** Passage provided follows **
Nuclear Medicine Technologists


Education and Training Requirements

High School

To prepare for this work, you should take plenty of high school classes in math and science, including algebra, geometry, biology, chemistry, and physics. If your school offers anatomy classes, take those as well. Health courses may also be beneficial. Because using technology will be a large part of this work, be sure to take computer science classes. Also, because you will have considerable interaction with patients as well as other health care professionals, take English courses to improve your communication skills.

Postsecondary Training

There are several ways to become a nuclear medicine technologist. You can complete at minimum a two-year certificate program, a two-year associate's degree program, or a four-year bachelor's degree program in nuclear medicine technology. Professional training is available at some colleges as part of a bachelor's or associate's program, and it ranges from two to four years in length. Some hospitals and technical schools also offer certificate training programs. Whatever program you decide to attend, make sure it is accredited by the Joint Review Committee on Educational Programs in Nuclear Medicine Technology (JRCNMT). Information on accredited programs is available at the JRCNMT Web site, There are accredited training programs in the United States and Puerto Rico.
** End of Passage provided **
** Supplied information follows **
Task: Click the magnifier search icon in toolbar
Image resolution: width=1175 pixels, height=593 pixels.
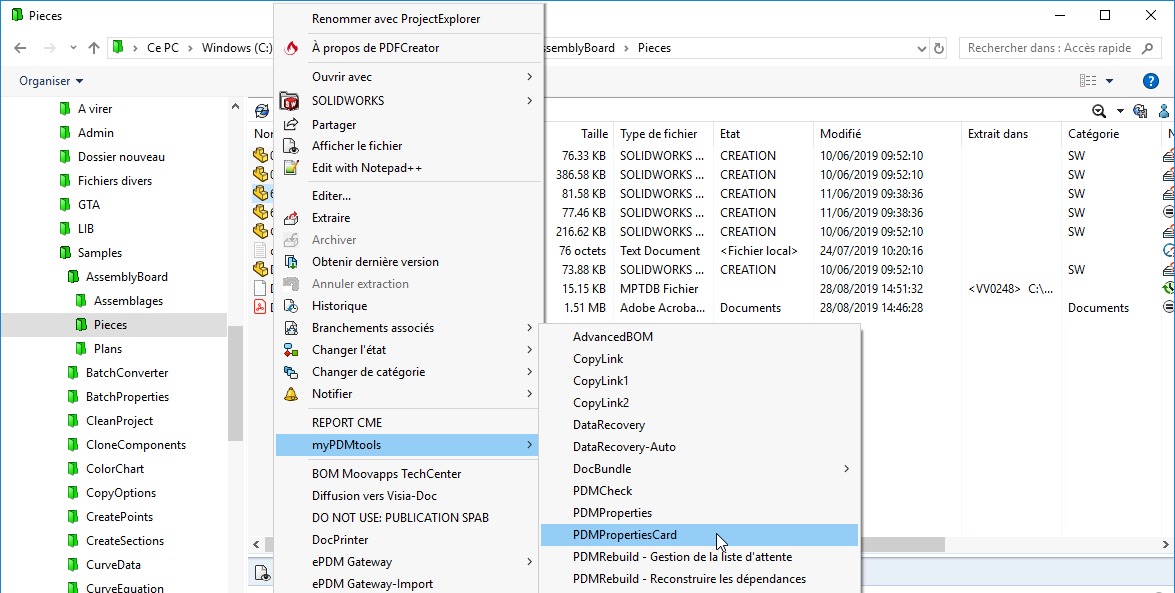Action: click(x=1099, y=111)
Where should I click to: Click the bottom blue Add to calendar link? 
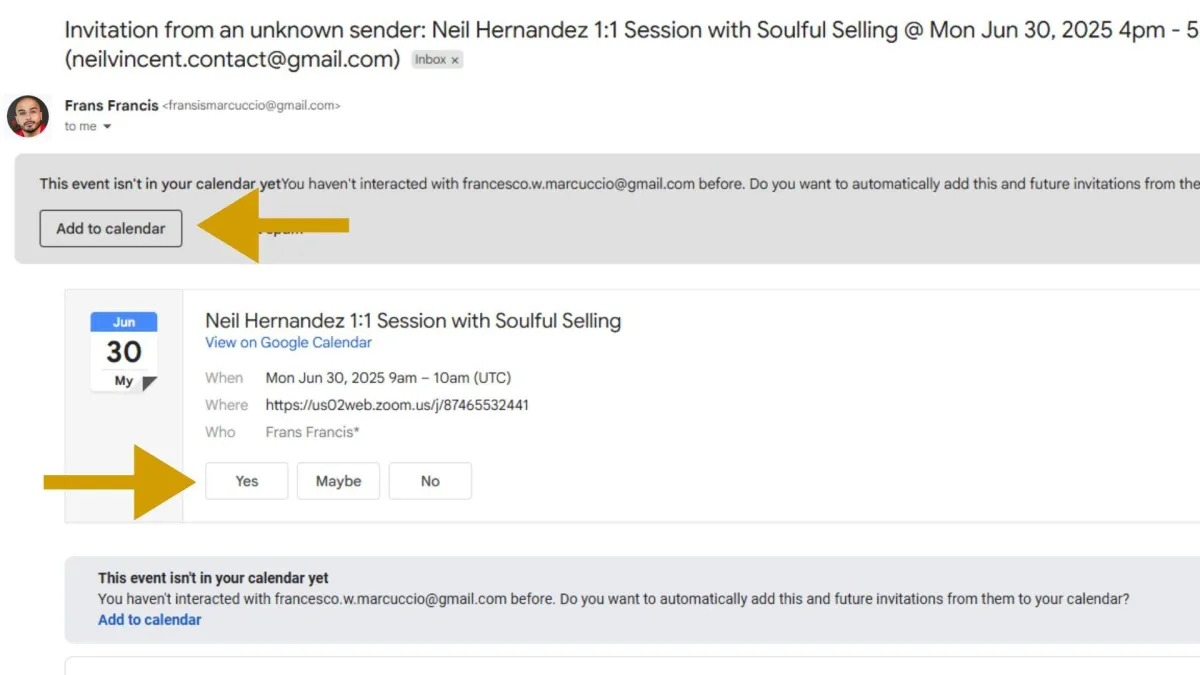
** End of Supplied information **
▸ Exercise tasks
- 1) In the passage on training for nuclear medicine technologists, quote the text from "Nuclear Medicine Technologists" up to and including "your communication skills.".
- 2) Continue the passage on training for nuclear medicine technologists, beginning after its final sentence.
The material plays no part in what follows.

▸ Per-task answers
- 1)
Nuclear Medicine Technologists


Education and Training Requirements

High School

To prepare for this work, you should take plenty of high school classes in math and science, including algebra, geometry, biology, chemistry, and physics. If your school offers anatomy classes, take those as well. Health courses may also be beneficial. Because using technology will be a large part of this work, be sure to take computer science classes. Also, because you will have considerable interaction with patients as well as other health care professionals, take English courses to improve your communication skills.

- 2)
Some educational programs are designed for individuals who already have a background in a related health care field, such as radiologic technology, sonography, or nursing. These programs are usually one year in length. A good knowledge of anatomy and physiology is helpful. Course work in nuclear medicine technologist programs includes radiation biology and protection, radioactivity and instrumentation, radiopharmaceuticals and their use on patients, and therapeutic nuclear medicine.

Certification, Licensing, and Special Requirements

Certification or Licensing

Nuclear medicine technologists must know the minimum federal standards for use and administration of nuclear drugs and equipment. Many states require technologists to be licensed, and licensing requirements vary by state. Certification or registration is also available through the Nuclear Medicine Technology Certification Board (NMTCB) and the American Registry of Radiologic Technologists (ARRT). Many nuclear medicine technologist positions, especially those in hospitals, are open only to certified or registered technologists. Information on becoming registered or certified is available from the ARRT and the NMTCB.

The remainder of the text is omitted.